CYA Guard Beatings 

Posted on Tue, Mar. 16, 2004  

6 CYA guards facing probe
By Karen de Sá and Mark Gladstone
Mercury News

SACRAMENTO - California Youth Authority Director Walter Allen said Tuesday that the Schwarzenegger administration is pursuing a criminal investigation against six employees stemming from a violent altercation in January in a high-security facility in Stockton. Two officers were captured on a dramatic videotape beating and kicking the young wards, at least one of whom was handcuffed.

Although the officers had subdued the inmates, they continued to hit them.

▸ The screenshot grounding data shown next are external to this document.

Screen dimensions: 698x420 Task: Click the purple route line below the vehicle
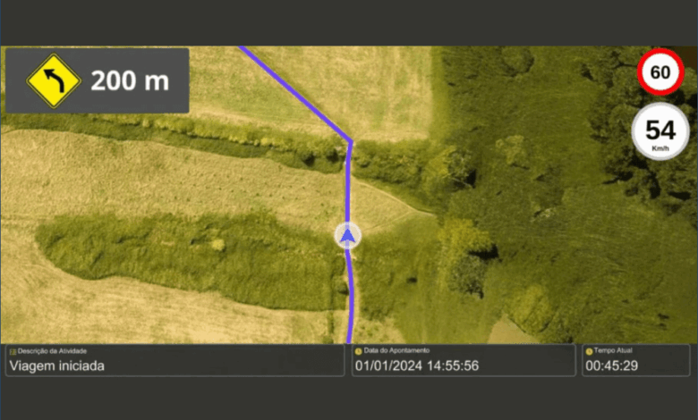point(352,298)
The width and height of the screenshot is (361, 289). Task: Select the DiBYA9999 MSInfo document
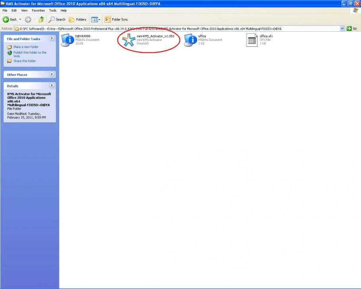coord(66,39)
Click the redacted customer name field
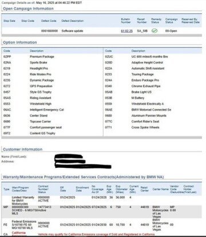The width and height of the screenshot is (206, 237). pos(69,157)
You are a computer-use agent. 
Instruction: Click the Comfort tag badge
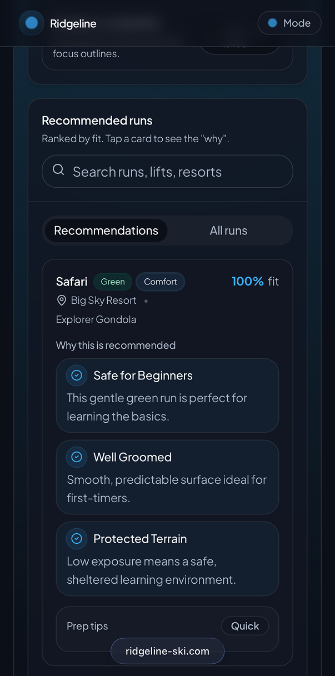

One youth was struck approximately 20 times in the face, according to sources familiar with the investigation.

``As far as I'm concerned, based upon the video, I'm very troubled by what I've seen. This is from my point of view a criminal action,'' said Allen, who was named last year by Gov. Arnold Schwarzenegger to run the Youth Authority.

By aggressively investigating the incident, the administration appears to be sending a signal that prison guards are not free to deliver punishment as they see fit.

The CYA, like the state's prison system, has become a domain of the politically powerful prison guards' union. Schwarzenegger has an opportunity to take a harder line in wresting power from the guards than his predecessors because he is not as dependent on them for political support.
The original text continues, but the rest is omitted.